We offer a 3 or 3.5 years fully-funded PhD position for a highly motivated candidate with strong interest in scientific research and applying knowledge in Engineering and Physical Sciences to bioengineering and biomedical fields.
The growing application of micro-mechanics brought about by advanced manufacturing techniques has raised the possibility of sensing and actuation at a microscale. There is huge scope and opportunity for precision control of displacement and/or force in biomedical and surgical applications, including neuro/cardiovascular surgery, deep tissue sampling and micro-robotic manipulation. To empower the manufacturing processes with the capability of actuator and mechanism design, structural design and optimisation methods are pivotal to achieving non-intuitive designs or those with highly complex geometric and manufacturing constraints.

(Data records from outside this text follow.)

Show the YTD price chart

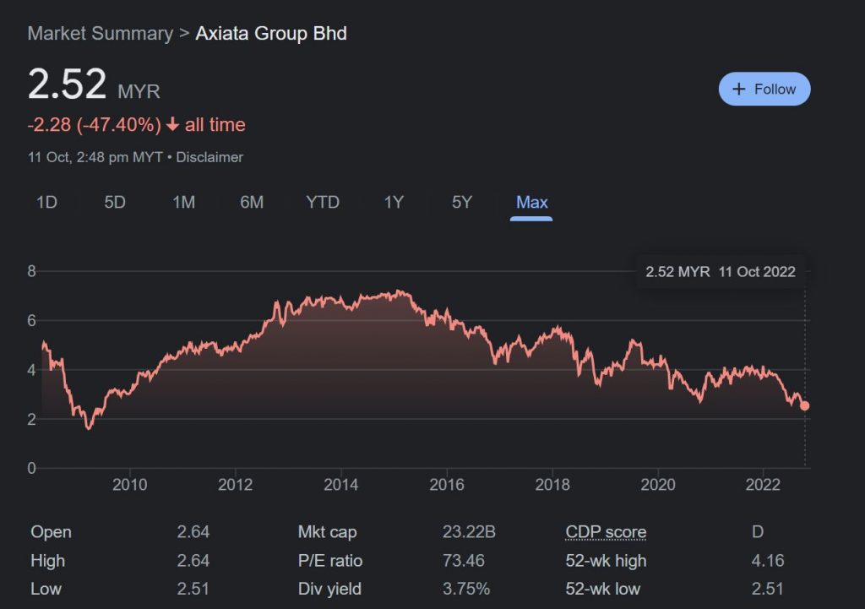pyautogui.click(x=323, y=202)
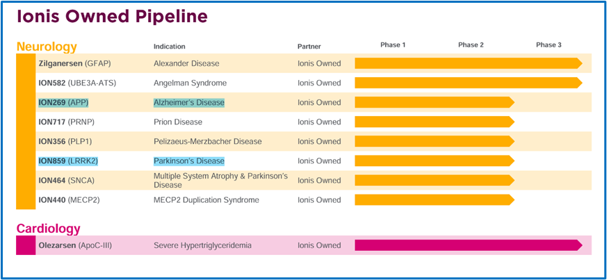
Task: Click the Zilganersen orange progress arrow
Action: [469, 63]
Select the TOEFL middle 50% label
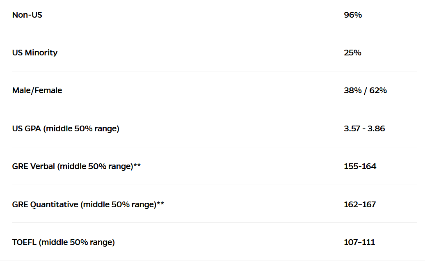This screenshot has width=425, height=261. [x=64, y=242]
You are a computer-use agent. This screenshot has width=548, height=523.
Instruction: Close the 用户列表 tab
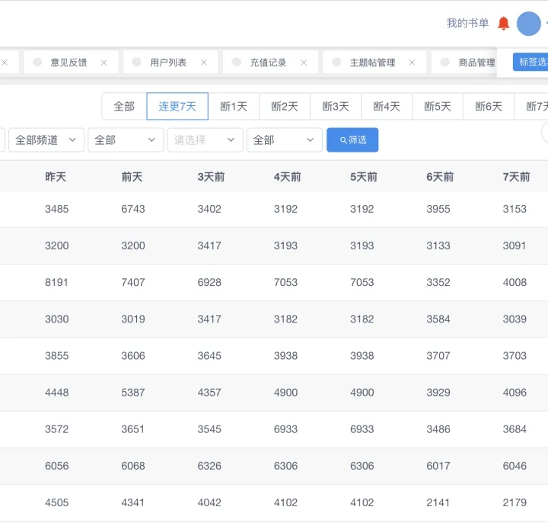click(203, 63)

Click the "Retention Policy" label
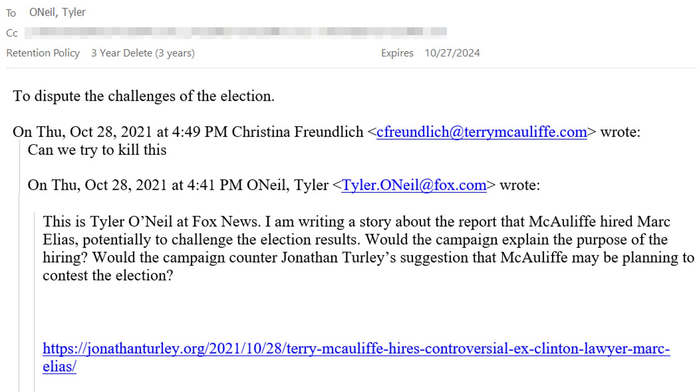point(43,53)
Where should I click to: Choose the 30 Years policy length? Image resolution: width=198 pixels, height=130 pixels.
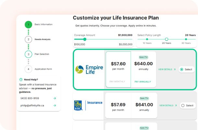coord(186,39)
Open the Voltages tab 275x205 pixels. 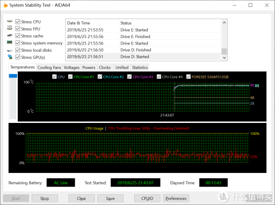pos(72,67)
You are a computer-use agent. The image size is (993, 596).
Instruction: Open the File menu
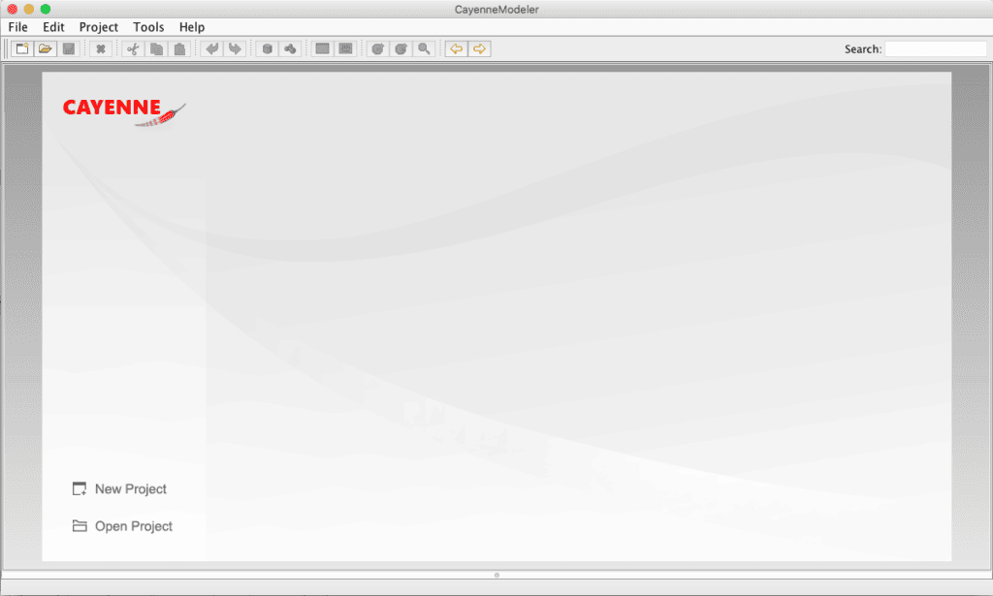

This PhD project will explore the structural optimisation methods for micro-actuators, including mechanically and thermally-driven mechanisms, and integrate the framework of design optimisation with laser-based manufacturing. The initial focus would be on simplified 2D structure achieving simple but clinically-relevant force or displacement controlled actuation, and then move onto more realistic applications. The techniques will involve topology optimisation and its associated computational structural design methods, and a number of novel laser-based manufacturing such as subtractive and additive manufacturing along with conventional thin film and patterning.

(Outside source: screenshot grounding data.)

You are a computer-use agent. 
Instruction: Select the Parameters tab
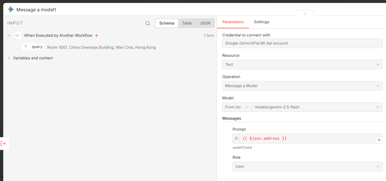point(233,22)
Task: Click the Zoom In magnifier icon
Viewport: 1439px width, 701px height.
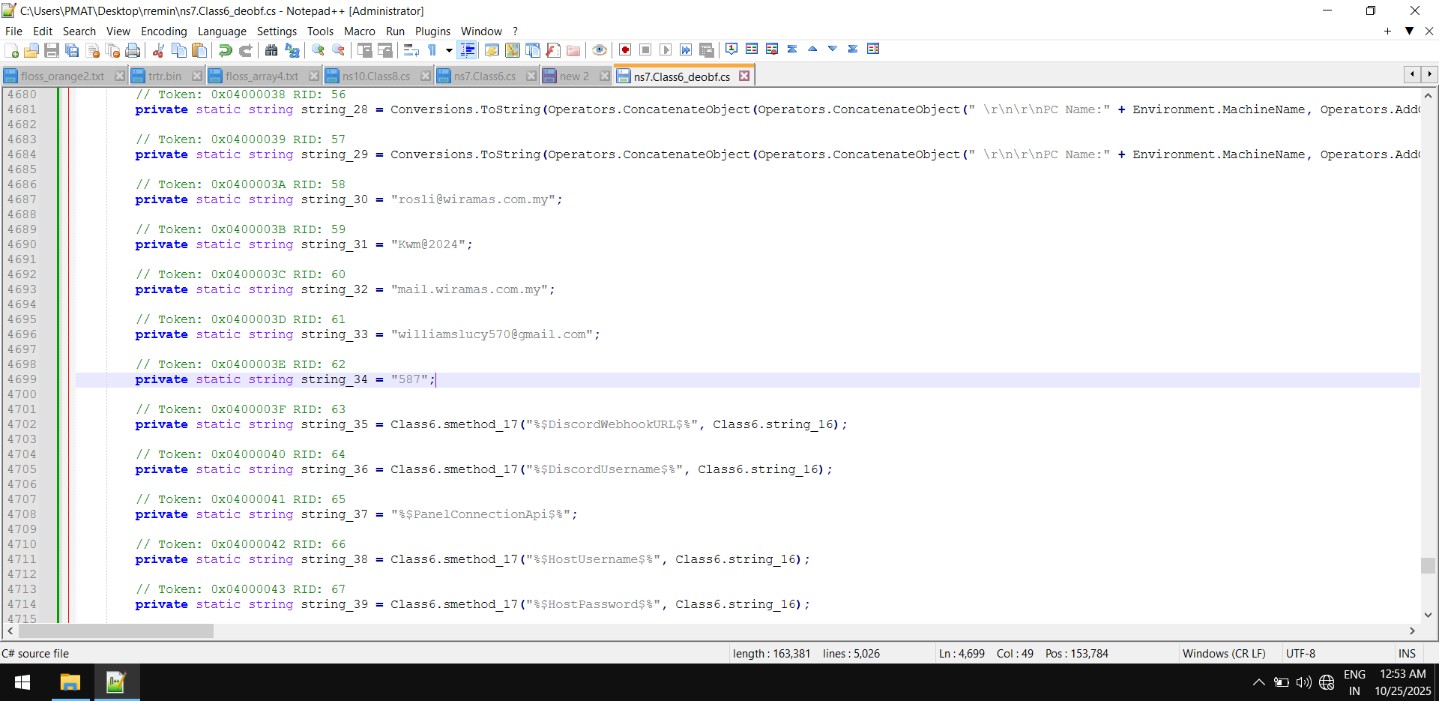Action: [319, 50]
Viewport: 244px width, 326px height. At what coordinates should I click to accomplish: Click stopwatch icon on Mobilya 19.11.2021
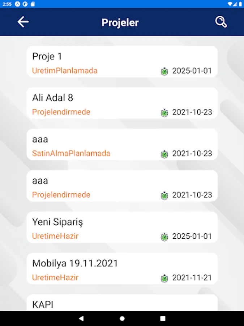[x=164, y=278]
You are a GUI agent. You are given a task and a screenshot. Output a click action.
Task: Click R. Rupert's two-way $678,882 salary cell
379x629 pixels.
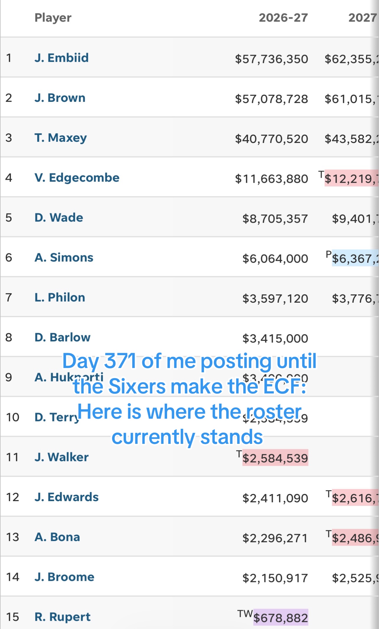coord(281,617)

The PhD research will be carried out, jointly, between the Tissue Mechanics Group (https://tissuemech.hw.ac.uk/) and the Applied Optics and Photonics Group (http://www.applied-optics-photonics.hw.ac.uk/). The PhD candidate will work with a highly multidisciplinary group of researchers with a range of complementary expertise and lab facilities, to develop academic research skills as well as those for personal and career development, and will have opportunities to be involved in broader research context in medical device design and manufacturing, e.g. MDMC (https://mdmc.hw.ac.uk/). The PhD work will be associated with a newly-funded £1.25M EPSRC grant awarded to the supervisory team (''Mechanically-intelligent'' Intra-operative Tissue Assessment for Robot-Assisted Surgery (MIRAS)) and the candidate will have opportunity to interact and collaborate with the industrial and clinical advisors on the project and through the network of research groups.

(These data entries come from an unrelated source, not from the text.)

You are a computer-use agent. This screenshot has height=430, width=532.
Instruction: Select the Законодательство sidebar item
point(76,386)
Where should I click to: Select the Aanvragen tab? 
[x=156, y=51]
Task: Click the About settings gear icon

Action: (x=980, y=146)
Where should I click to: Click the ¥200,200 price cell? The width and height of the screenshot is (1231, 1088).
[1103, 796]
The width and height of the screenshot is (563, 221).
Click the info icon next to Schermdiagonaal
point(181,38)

All applicants should have or expect to have a 1st class undergraduate degree (or equivalent) in mechanical engineering, solid mechanics, materials engineering, biomedical engineering, applied physics or other related disciplines. The ideal candidate should be highly-motivated and have good written and oral communication skills as well as genuine interest in research and publishing your work. Previous experience, e.g. through a relevant undergraduate project, in computational mechanics and structural optimisation, with computer programming knowledge in MATLAB or Python, is desired but not essential. The project will require both individual and group work therefore effective operation in both environments is highly desired.
How to apply:
Formal applications must be made through the Heriot-Watt on-line application system: https://www.hw.ac.uk/study/apply/uk/postgraduate.htm. You will need to select ‘Edinburgh’ and ‘Postgraduate Research’ in ‘Mechanical Engineering’ and insert the primary supervisor’s name in the project details. This information will help us in receiving your application.